The appointment of Australian Michael Scott to run High Performance Sport New Zealand should feel like a slap in the face.
(He replaced a Canadian, of course.)
I don't know Scott from a slab of VB, but if we care about administrative pathways in this country we should all give a XXXX about how somebody with consecutive two-year stints at Rowing Australia and Swimming Australia is elevated above homegrown candidates.
In a first-class piece of corporate waffle, High Performance Sport NZ chairman Paul Collins said of his selection: "[Scott] understands what it takes to be the system leader, but also brings the critical perspective of our partners, national sport organisations, as well as the high-performance systems of Great Britain and Australia."
Really, the only explanation he needed was the last four words of that sentence.
If the country's leading high-performance sports agency picks a modestly credentialed Australian to fill the most important role in the building can we really be surprised when other national sporting organisations invariably choose to look yonder?

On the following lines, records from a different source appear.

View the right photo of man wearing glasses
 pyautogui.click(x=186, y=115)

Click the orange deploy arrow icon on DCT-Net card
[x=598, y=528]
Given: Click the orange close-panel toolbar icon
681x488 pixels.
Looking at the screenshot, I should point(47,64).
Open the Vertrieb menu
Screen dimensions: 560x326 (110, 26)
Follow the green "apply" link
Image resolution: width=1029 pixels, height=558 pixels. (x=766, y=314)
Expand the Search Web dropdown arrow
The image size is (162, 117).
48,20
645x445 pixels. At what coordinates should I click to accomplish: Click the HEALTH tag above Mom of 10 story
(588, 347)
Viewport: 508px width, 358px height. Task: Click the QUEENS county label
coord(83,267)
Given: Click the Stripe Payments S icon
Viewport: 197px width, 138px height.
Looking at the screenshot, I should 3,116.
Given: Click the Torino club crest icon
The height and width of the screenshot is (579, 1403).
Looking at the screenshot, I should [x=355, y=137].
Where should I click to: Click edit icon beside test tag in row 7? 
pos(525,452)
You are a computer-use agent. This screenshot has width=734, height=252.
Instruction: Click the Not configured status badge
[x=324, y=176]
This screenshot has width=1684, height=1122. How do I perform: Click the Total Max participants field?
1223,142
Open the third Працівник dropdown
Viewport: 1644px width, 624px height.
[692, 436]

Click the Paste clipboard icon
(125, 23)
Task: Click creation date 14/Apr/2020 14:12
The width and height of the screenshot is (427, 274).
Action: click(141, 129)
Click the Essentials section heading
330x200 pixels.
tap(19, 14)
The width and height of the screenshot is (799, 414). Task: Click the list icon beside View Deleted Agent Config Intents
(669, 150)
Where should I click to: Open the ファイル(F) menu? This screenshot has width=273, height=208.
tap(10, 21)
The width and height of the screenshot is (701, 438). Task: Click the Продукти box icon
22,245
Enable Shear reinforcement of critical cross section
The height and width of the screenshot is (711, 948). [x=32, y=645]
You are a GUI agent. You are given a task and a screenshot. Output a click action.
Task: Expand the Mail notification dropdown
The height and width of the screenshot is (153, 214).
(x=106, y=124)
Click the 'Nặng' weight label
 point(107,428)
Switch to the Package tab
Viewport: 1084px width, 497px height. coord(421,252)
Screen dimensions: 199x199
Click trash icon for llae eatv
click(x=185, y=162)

There is a sport that has been notably absent from discussion to this point. Rugby's governing body is far from perfect but the one thing you have to admire is they've never been embarrassed about their New Zealand-ness.
They've been quite successful over the years, I hear.
Nothing better exemplifies the old cliché that there's a thin line between love and hate like a Fifa World Cup.
There's nothing quite as wonderful and wretched as the world's most popular single-sport tournament.
Just to make one thing perfectly clear, football is not the issue here. The issue here is Fifa and Russia itself. They're a match made in hell, those two.
In a recent interview with rugby player Marty Banks, he talked about how he was only paid once during a season in the Russian city of Krasnoyarsk, and that the money was hand delivered to him in a paper bag on the day before he was leaving.
So of course Russia had the inside running on securing hosting rights. That same scenario, which so discomfited Banks, is a Fifa official's wet dream. That's why 17 of the 24 executive committee members who voted for Russia (and Qatar in 2022) have been found guilty of, or have been accused of, corruption or ethics rules breaches.
Fifa, the Federation Internationale de Football Association, is an extraordinary organisation. As a body it has achieved many stupendous feats but none quite as inconceivable as making the International Olympic Committee look as ethically sound as Save the Children by comparison.
Russia somehow seems like the perfect host for this rotten organisation.
It's going to be wonderful.
THE WEEK IN MEDIA ...
A simple idea well executed. George Caulkin of The Times interviews one player from each of England's World Cup campaigns going back to 1954.
The headline "How the Women of the U.S. Gymnastics Team Found Their Voice" gives a strong clue as to the contents of this weighty, disturbing and, at times, overly dense, piece from Vanity Fair.